紙ベースで情報管理をしていたり、エクセルなどでの属人的なデータ管理をしているような会社はまだまだあります。そのような会社がIT化、システム化に取り込もうとする際、どこから手を付けたらよいのか悩んでしまうこともあるでしょう。

企業が新たな取り組みをはじめるときの流れとして、経営層やシステム構築に関わる側からのトップダウン型と現場から課題を解決していくボトムアップ型がありますが、実際にはこのいずれかではなく、ハイブリッド型で取り組むことが大切です。なぜなら、WEBシステムの導入とその活用による業務改善は、経営層も現場も一体となって取り組むべきことだからです。
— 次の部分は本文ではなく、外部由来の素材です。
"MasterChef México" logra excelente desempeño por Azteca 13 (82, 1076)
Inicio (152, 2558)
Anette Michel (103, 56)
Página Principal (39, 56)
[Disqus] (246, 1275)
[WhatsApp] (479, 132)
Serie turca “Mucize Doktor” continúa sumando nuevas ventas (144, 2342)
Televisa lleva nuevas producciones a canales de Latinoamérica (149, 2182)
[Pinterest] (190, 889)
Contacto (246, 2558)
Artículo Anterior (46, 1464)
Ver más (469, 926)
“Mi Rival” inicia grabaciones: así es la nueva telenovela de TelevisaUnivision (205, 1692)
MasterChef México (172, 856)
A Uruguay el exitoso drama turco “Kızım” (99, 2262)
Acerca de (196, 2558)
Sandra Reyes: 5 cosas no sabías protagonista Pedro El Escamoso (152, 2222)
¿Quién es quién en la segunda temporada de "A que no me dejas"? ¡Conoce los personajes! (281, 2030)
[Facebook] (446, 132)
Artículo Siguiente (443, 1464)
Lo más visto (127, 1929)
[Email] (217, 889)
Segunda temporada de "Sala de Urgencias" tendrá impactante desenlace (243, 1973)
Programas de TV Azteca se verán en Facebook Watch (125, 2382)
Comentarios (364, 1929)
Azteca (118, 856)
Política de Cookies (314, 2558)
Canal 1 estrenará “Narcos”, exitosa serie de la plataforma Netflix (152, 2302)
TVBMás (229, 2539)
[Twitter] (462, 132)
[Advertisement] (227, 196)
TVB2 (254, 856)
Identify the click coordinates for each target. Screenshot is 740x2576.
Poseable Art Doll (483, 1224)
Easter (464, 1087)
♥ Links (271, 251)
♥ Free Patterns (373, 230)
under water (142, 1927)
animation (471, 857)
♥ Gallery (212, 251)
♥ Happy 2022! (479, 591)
たとえば、上からの押しつけで一方的に従業員を管理しようとすれば、それまで自由に(ルーズに)働いてきた現場は反発します。それは、実際には業務効率が向上するとしても、それまでそれなりに業務をこなしてきた人にとっては「今までのやり方」を変えられることへの拒否反応の方が大きくなってしまうからです。

逆にボトムダウン型で現場からの改善策を期待しても、何も進展しないのが現実です。現場といってもさまざまな人がいるので意見がまとまらないばかりか、そもそも現場の長となっている層が変化を望まないことも多いので、本当に改善を望んでいる若手の意見が反映されないこともあります。
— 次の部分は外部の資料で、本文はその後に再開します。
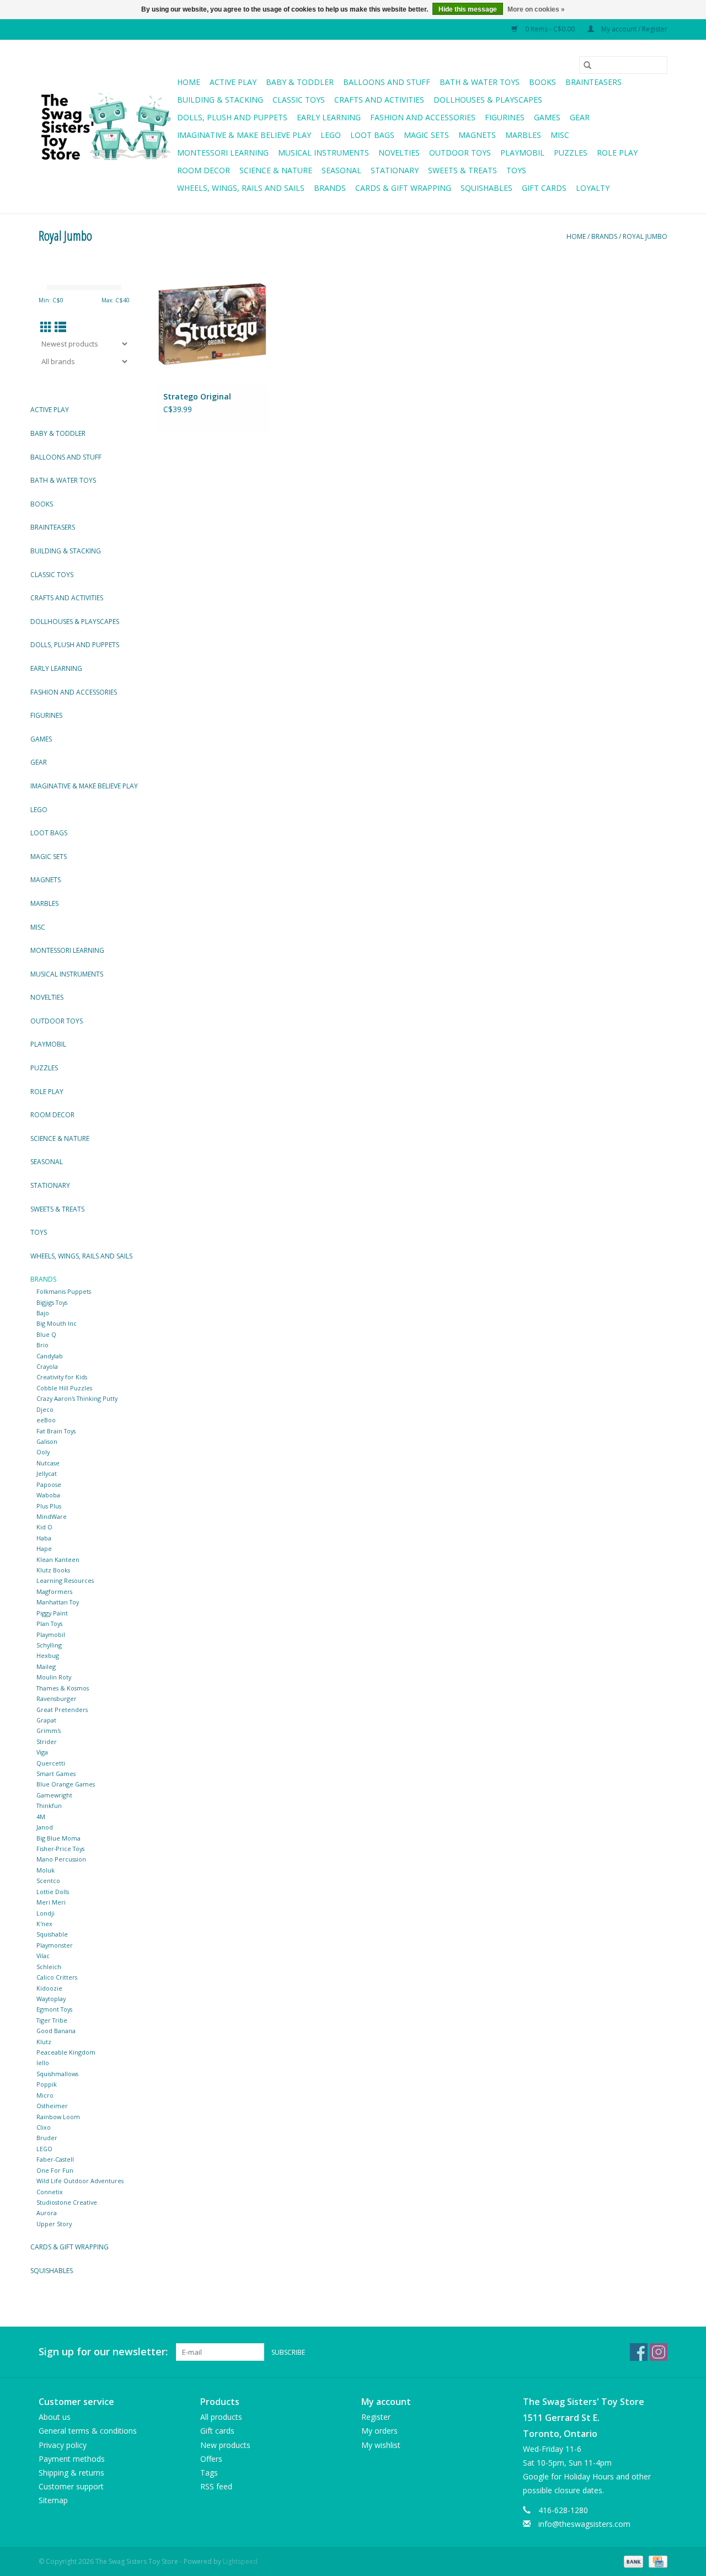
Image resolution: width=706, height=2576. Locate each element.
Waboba (48, 1495)
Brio (42, 1345)
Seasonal (341, 170)
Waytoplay (51, 1998)
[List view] (60, 327)
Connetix (49, 2192)
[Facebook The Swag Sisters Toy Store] (639, 2352)
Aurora (46, 2213)
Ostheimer (52, 2106)
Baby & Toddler (300, 82)
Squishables (486, 188)
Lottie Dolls (52, 1891)
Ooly (43, 1452)
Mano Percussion (61, 1859)
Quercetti (50, 1763)
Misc (559, 135)
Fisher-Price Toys (60, 1848)
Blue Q (46, 1334)
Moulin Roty (53, 1677)
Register (376, 2417)
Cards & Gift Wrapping (403, 188)
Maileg (46, 1666)
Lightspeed (240, 2561)
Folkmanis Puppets (63, 1291)
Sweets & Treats (462, 170)
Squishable (52, 1934)
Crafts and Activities (379, 99)
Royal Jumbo (645, 236)
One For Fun (54, 2170)
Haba (43, 1538)
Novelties (399, 152)
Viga (42, 1752)
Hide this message (467, 9)
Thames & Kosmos (62, 1688)
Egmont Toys (54, 2009)
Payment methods (72, 2459)
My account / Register (633, 29)
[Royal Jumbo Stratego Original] (212, 324)
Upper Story (54, 2224)
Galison (46, 1441)
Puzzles (570, 152)
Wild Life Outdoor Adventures (80, 2181)
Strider (46, 1741)
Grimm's (48, 1730)
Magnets (477, 135)
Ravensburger (56, 1698)
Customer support (71, 2486)
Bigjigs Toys (51, 1302)
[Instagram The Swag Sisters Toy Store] (658, 2352)
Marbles (523, 135)
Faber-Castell (55, 2159)
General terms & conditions (88, 2430)
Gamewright (54, 1795)
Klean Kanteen (57, 1559)
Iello (42, 2062)
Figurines (505, 117)
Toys (516, 170)
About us (55, 2417)
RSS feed (216, 2486)
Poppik (46, 2084)
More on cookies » (536, 9)
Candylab (49, 1356)
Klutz (43, 2042)
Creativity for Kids (61, 1377)
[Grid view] (46, 327)
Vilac (43, 1955)
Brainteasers (593, 82)
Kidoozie (49, 1988)
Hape (44, 1548)
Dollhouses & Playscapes (488, 99)
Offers (211, 2459)
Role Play (617, 152)
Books (542, 82)
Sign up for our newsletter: (103, 2352)
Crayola (47, 1366)
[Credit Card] (656, 2561)
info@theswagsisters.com (584, 2524)
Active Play (233, 82)
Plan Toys (49, 1623)
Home (188, 82)
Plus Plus (48, 1506)
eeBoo (46, 1420)
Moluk (45, 1870)
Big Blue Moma (58, 1838)
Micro (45, 2095)
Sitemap (53, 2500)
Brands (330, 188)
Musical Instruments (323, 152)
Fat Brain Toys (56, 1431)
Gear (580, 117)
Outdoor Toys (460, 152)
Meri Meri (51, 1902)
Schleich (48, 1966)
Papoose (48, 1484)
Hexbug (47, 1655)
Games (547, 117)
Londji (45, 1913)
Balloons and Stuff (386, 82)
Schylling (49, 1645)
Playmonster (54, 1945)
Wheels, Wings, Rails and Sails (240, 188)
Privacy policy (63, 2445)
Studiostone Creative (66, 2202)
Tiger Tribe (51, 2020)
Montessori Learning (223, 152)
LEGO (44, 2149)
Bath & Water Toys (480, 82)
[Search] (587, 65)
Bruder (46, 2138)
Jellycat (46, 1473)
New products (225, 2445)
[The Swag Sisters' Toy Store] (106, 127)
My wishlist (380, 2445)
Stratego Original (197, 396)
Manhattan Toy (57, 1602)
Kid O (44, 1527)
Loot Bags (372, 135)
会社の強い意志のもとで、現場が自らの困りゴトを解決していく。

やはり、中小規模の会社においては経営者の考えが重要です。アナログ中心の業務を本気でデジタルシフトすることは経営者の決断も必要なので、自身の覚悟を決める意味でも明確に全社に意志を示すといいでしょう。その上でプロジェクトを立ち上げて、現場の意見を取り入れながら、多くの社員を巻き込んで進めていきます。より良い会社、働きやすい職場をつくる取り組みでも、現状維持を好む抵抗勢力は必ずいるので、そうした人たちの協力を得るためにも、トップの意思表示は重要です。

業務改善の取り組みは継続することで成果が現れます。「やらせる、やらされる」というマインドでは成功は難しく、同じ目標に向かってさまざまな立場の人がそれぞれの役割を果たしながら取り組んでいく必要があります。WEBシステムは全社を共通のプラットフォームでつなぐことができるので、業務改善はもちろんこれからの会社運営には欠かせない仕組みです。

初めての取り組みには失敗もあります。業務改善は容易に解決できる課題ではなく、試行錯誤を繰り返しながらの取り組みとなります。だからこそ「経営者の強い意志」と「現場のトライ&エラー」の両輪で、粘り強くWEBシステムの導入、そしてシステムを活用した業務改善に取り組んでもらたいと思います。